Nigerians have placed their hopes on President Muhammadu Buhari's promises that the jihadist group, which has pledged allegiance to the Islamic State in Iraq and Syria, will be defeated sooner rather than later.

Buhari has even selected December as a deadline for driving out Boko Haram.

"The end to Book Haram insurgency is also imminent. The president is working assiduously to achieve that soon just as he promised," said Femi Adesina, special adviser to the president on media and publicity, according to Naija 247 News.

"The president has said the deadline to defeat Boko Haram is December this year. The president made a promise in July that Boko Haram would be defeated in 18 months, now he has changed it to December this year.

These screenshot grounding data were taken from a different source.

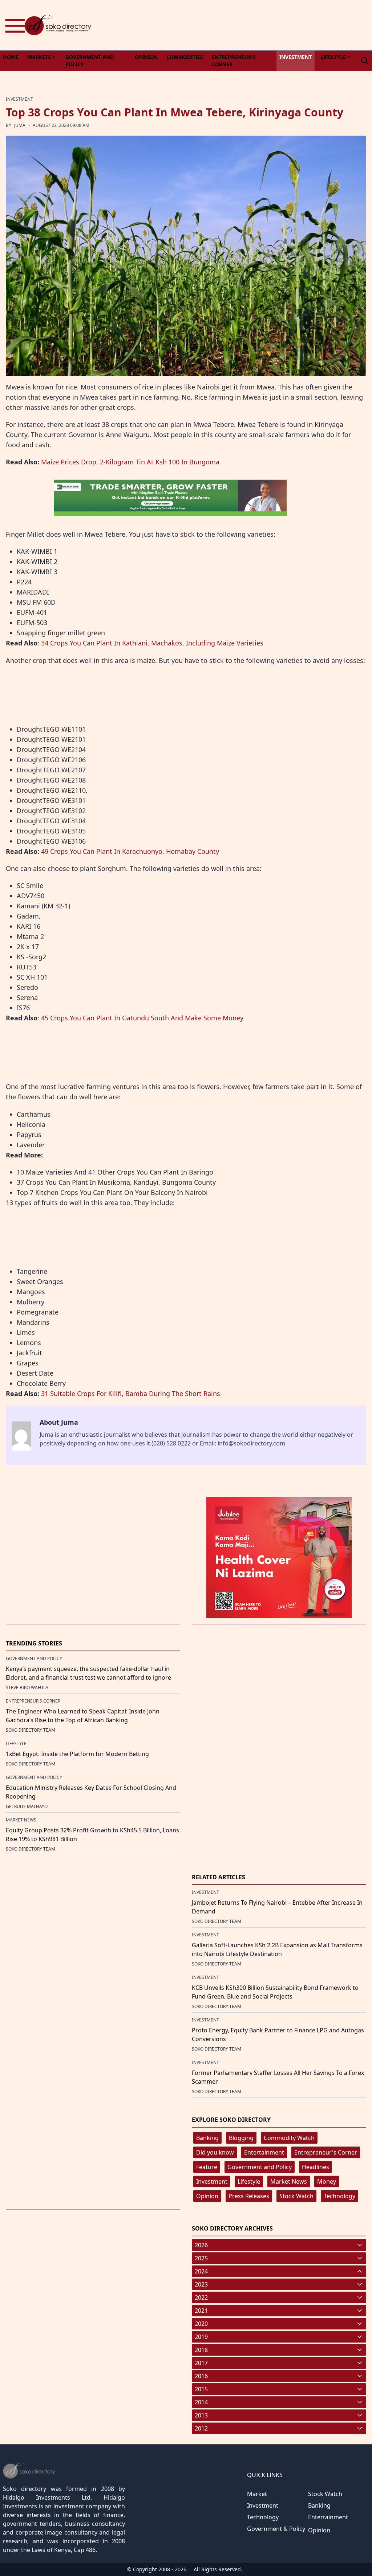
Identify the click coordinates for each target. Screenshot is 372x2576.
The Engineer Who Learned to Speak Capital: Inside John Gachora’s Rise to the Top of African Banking (82, 1715)
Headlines (315, 2167)
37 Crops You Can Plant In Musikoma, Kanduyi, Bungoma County (116, 1182)
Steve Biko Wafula (27, 1687)
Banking (207, 2138)
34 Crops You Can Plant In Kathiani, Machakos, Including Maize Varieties (152, 643)
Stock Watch (296, 2196)
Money (326, 2181)
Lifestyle (249, 2181)
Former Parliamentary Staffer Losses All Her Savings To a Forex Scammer (278, 2077)
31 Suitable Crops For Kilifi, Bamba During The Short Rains (130, 1393)
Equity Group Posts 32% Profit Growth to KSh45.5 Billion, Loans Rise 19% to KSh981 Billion (92, 1834)
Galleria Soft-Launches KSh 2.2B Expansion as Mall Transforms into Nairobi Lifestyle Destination (277, 1949)
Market (257, 2494)
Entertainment (264, 2152)
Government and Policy (259, 2167)
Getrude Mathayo (27, 1806)
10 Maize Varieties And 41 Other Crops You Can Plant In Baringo (115, 1172)
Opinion (207, 2196)
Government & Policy (276, 2529)
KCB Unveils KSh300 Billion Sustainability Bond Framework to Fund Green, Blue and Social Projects (275, 1992)
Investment (211, 2181)
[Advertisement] (240, 25)
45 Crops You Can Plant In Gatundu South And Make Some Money (142, 1017)
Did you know (215, 2152)
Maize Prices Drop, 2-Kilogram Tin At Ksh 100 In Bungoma (130, 461)
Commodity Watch (289, 2138)
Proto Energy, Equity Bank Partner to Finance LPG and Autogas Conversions (278, 2034)
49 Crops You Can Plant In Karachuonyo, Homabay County (130, 851)
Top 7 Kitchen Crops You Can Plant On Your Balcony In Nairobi (112, 1192)
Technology (339, 2196)
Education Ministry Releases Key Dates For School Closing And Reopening (91, 1792)
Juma (19, 125)
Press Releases (249, 2196)
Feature (206, 2167)
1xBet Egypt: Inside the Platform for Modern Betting (77, 1754)
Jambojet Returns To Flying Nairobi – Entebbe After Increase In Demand (277, 1907)
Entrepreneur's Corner (325, 2152)
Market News (288, 2181)
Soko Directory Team (30, 1730)
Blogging (241, 2138)
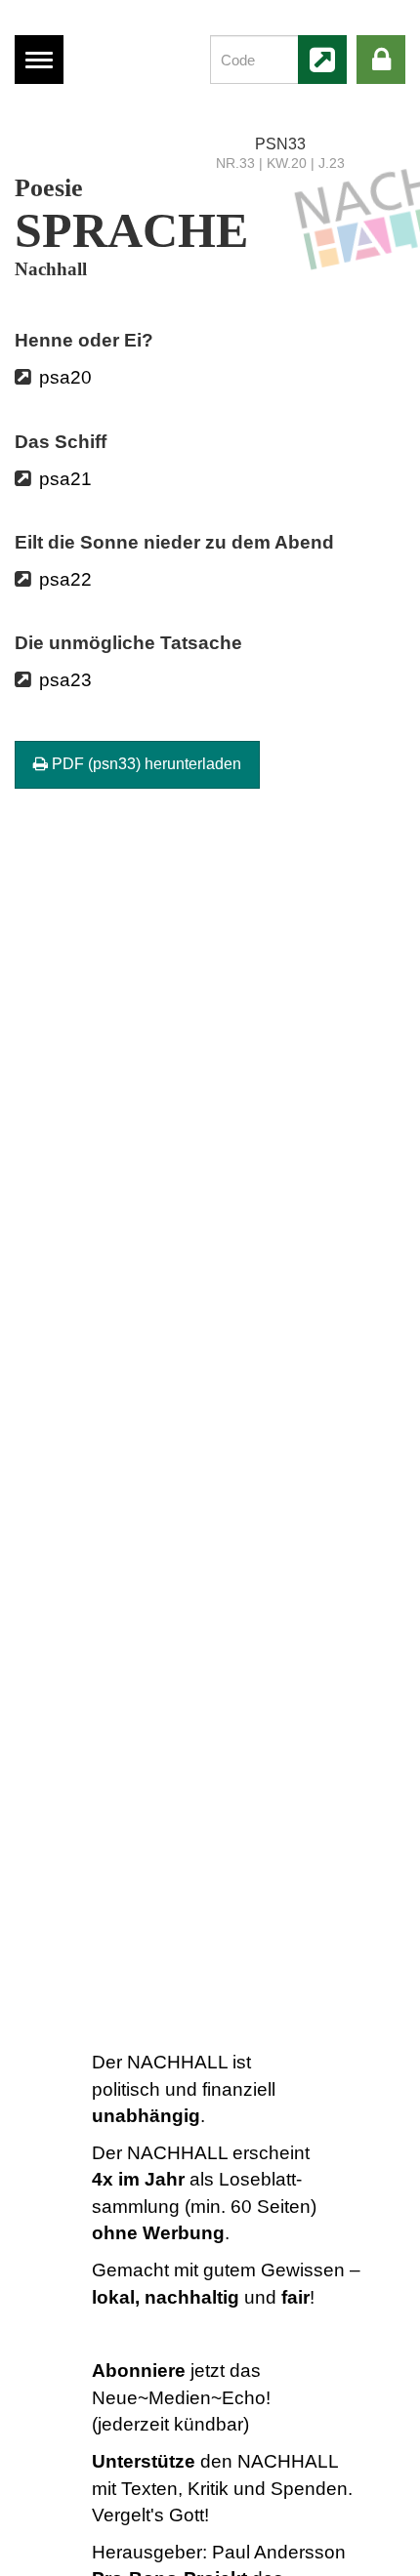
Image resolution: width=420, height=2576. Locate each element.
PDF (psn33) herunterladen (144, 764)
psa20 (65, 377)
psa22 (65, 579)
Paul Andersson (279, 2552)
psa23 (65, 680)
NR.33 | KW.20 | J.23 (280, 163)
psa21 (65, 479)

He is the commander in chief and he has a wider view of the whole thing."

American President Barack Obama, who welcomed Buhari to the White House in a meeting in July, has pledged $5 million in funding to Nigeria's military to help it in the mission. Obama praised Buhari's integrity, and said that the Nigerian president has "a very clear agenda in defeating Boko Haram extremists of all sorts inside his country."

Persecution watchdog groups, such as Christian Solidarity Worldwide, have been urging world leaders to do more to stop Boko Haram, which it described as a "death cult."

"Despite its pseudo-religious pronouncements, with every atrocity Boko Haram illustrates it is no more than a death cult that indoctrinates members to kill without conscience, regardless of the creed espoused by its victims," CSW said in a statement in July.